● **Your instructions**: Return the entries from the line containing "Open 削除済みアイテム trash" through the end of the entries, reproducing them exactly and including both ends.

● **Supplied data**:

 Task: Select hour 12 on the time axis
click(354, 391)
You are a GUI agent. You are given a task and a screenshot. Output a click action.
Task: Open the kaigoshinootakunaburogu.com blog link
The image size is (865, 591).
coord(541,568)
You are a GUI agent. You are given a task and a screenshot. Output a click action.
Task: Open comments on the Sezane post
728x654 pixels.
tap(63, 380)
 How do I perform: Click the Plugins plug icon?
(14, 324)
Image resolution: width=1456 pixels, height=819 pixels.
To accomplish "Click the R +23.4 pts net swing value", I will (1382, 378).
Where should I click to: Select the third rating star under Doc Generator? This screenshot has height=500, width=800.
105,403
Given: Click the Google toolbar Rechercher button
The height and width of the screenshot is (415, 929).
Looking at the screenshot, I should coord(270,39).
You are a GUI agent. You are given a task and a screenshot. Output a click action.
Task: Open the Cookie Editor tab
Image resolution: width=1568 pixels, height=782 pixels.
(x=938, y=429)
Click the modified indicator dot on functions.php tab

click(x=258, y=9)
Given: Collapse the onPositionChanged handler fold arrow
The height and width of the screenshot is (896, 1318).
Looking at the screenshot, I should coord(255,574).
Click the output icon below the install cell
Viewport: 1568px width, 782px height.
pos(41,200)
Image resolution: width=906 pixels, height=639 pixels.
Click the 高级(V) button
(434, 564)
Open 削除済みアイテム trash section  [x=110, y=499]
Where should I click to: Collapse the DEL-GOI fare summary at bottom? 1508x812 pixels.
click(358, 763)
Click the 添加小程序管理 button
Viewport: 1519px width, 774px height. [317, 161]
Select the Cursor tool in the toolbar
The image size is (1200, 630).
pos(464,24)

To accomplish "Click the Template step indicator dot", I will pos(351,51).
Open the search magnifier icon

● **Answer**:
Open 削除済みアイテム trash section  [x=110, y=499]
Where should I click to: Collapse the DEL-GOI fare summary at bottom? 1508x812 pixels.
click(358, 763)
Click the 添加小程序管理 button
Viewport: 1519px width, 774px height. [317, 161]
Select the Cursor tool in the toolbar
The image size is (1200, 630).
pos(464,24)

To accomplish "Click the Template step indicator dot", I will pos(351,51).
Open the search magnifier icon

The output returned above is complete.